Dusting for pathogens
PCR-based pathogen surveillance of vivariums can now be taken to an even higher level using exhaust air dust (EAD) testing. Dust samples can be collected from compatible IVC racks and evaluated using PCR panels potentially eliminating the need for soiled bedding sentinels entirely.
Although EAD testing by PCR has been reported for rodent pathogen detection since the mid-90s, it’s only recently that large panels of PCR assays comprising the entire list of commonly excluded agents have become available, opening the door to replacing traditional screening methods now used to monitor bedding sentinels.
Consider those elusive fur mites. In 2013, Dr. Eric Jensen at the Medical College of Wisconsin demonstrated that EAD collected from an IVC containing a single cage of low-infestation mice could be consistently detected by PCR within two to eight weeks.
Our laboratory has been independently and collaboratively investigating EAD to determine the advantages and challenges. On the plus side, EAD PCR testing eliminates the need for sentinel mice, which can be a significant cost savings. Most importantly, it detects nucleic acid for agents that infect sentinel mice, and many more agents that don’t.
Fine-tuning exhaust air dust testing
It’s important to note that not all IVC racks are equal. Racks that have uninterrupted airflow from cage to dust collection points—often exhaust hoses and plenums—tend to be the best racks to use. For these racks, our investigations and field data support that EAD PCR testing detects all agents in the bedding sentinels and many others, too.
Other IVC racks have filters disrupting the free-flow of dust particles into exhaust plenums, which means materials containing infectious agent nucleic acid may not migrate or may have a delayed migration out of the cages to dust sampling or collection sites. A dust collection filter, first described by Susan Compton at Yale in 2004, may concentrate the dust to improve IVC racks with cage-level filtration. We found that on one IVC rack model with cage-level filtration, a filter placed in front of the exhaust HEPA pre-filter was still able to detect more agents than found in the bedding sentinel by traditional methods or PCR.

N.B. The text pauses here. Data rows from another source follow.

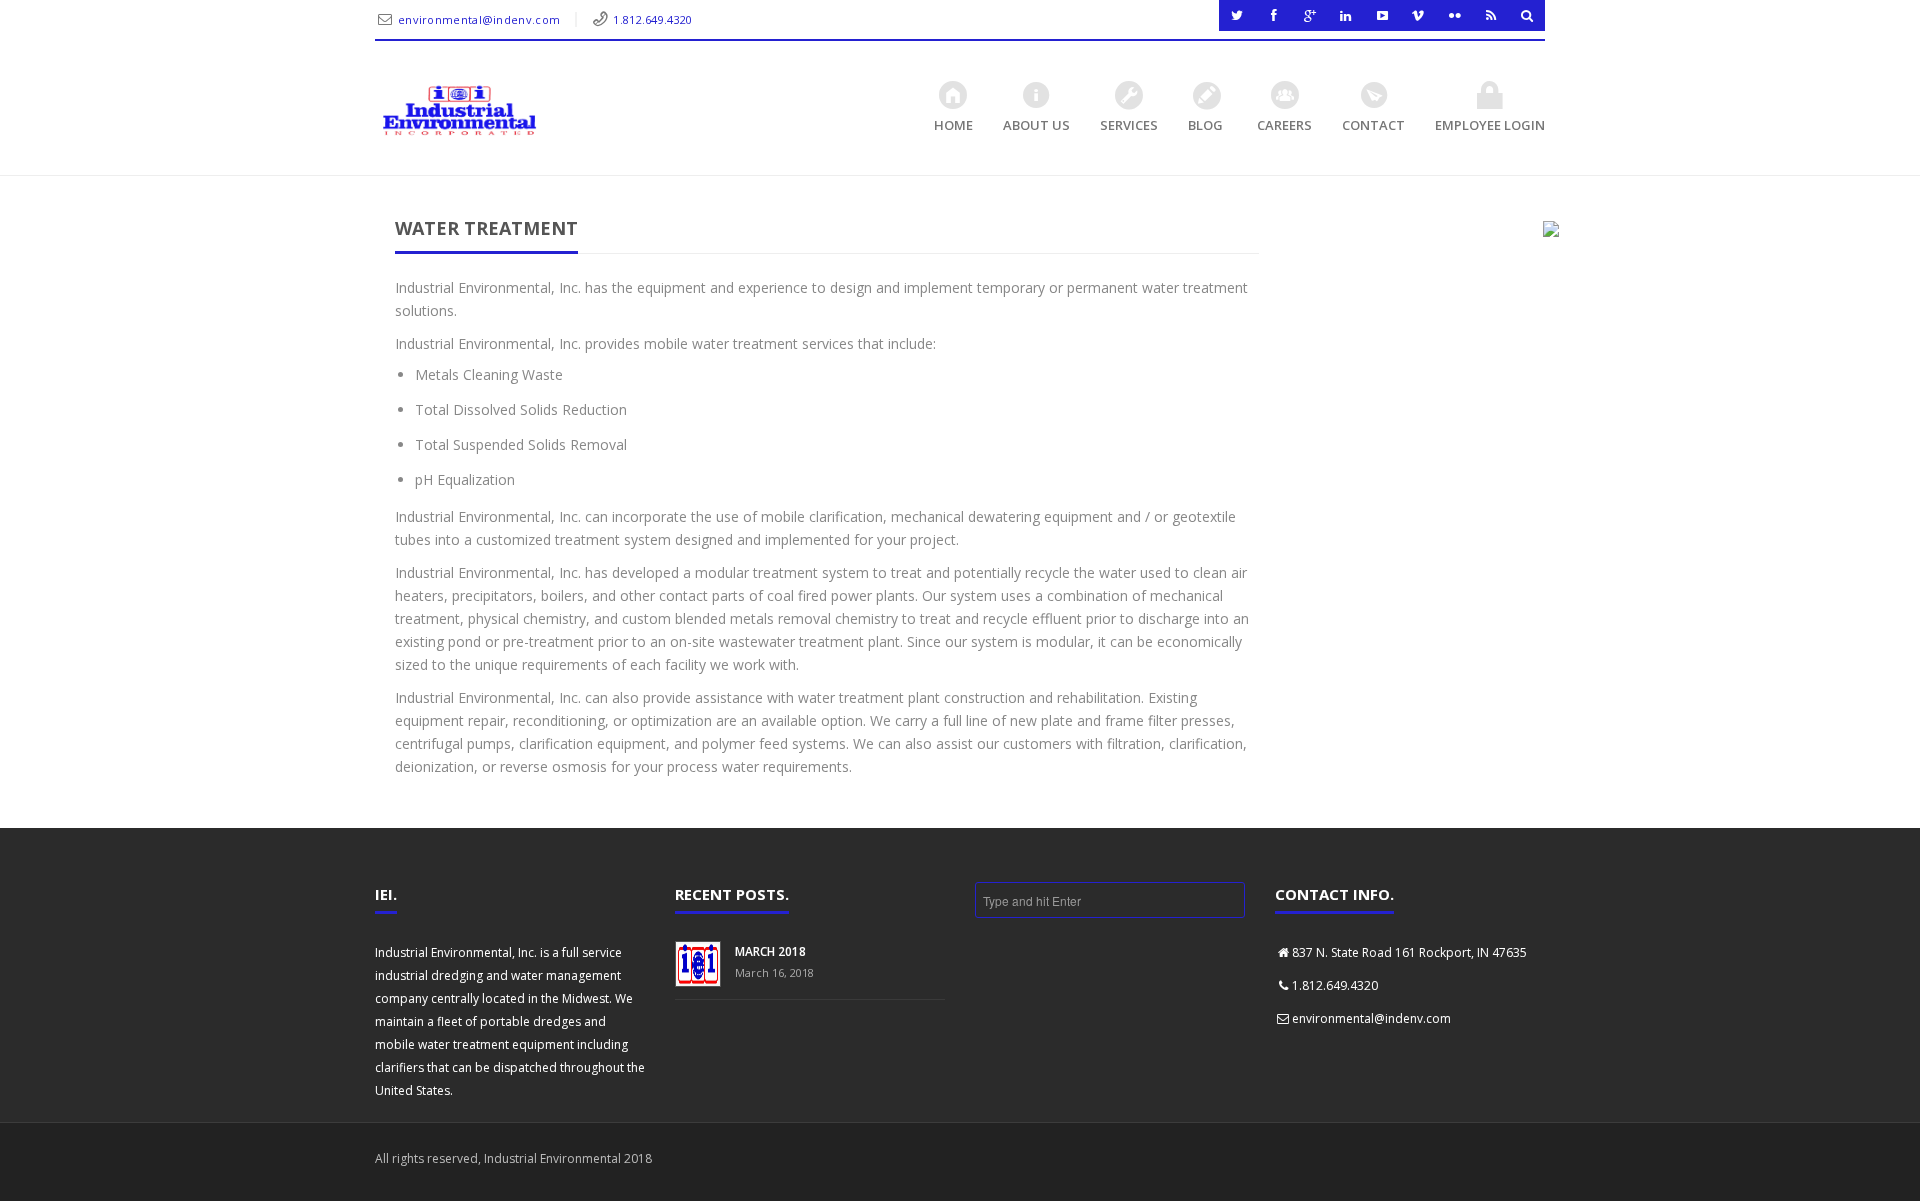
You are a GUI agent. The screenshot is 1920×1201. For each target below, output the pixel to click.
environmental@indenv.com (479, 19)
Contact (1373, 125)
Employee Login (1490, 125)
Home (953, 125)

In racks with a filter-obstructed airflow at the cage-level, it’s necessary to test the sentinel cage filter the air flows through. Although, this doesn’t eliminate bedding sentinel cages, it does eliminate the need to ship sentinels, resulting in considerable cost and time savings. Our studies also demonstrated that the fecal material transferred to the sentinel cages brought along adequate agent nucleic acid that could be detected on the sentinel cage filter even though the sentinels never became infected with a large number of agents detected on the filter.
When using EAD PCR it’s important to remove residual nucleic acid during routine cage and rack cleaning because it can lead to a false-positive result in subsequent testing. EAD PCR is also very sensitive, which allows it to pick up low copy infections, but also makes it prone to false-positive results. In the event of unexpected results (positive or negative finding) the testing laboratory should be contacted to discuss confirmatory testing.
While challenges remain, PCR-based strategies for direct testing of quarantined rodents and for monitoring dust can replace, reduce or refine the use of sentinel mice in the infectious screening process, supporting the 3R philosophy while greatly improving the detection of rodent infectious agents to help keep animal colonies safe.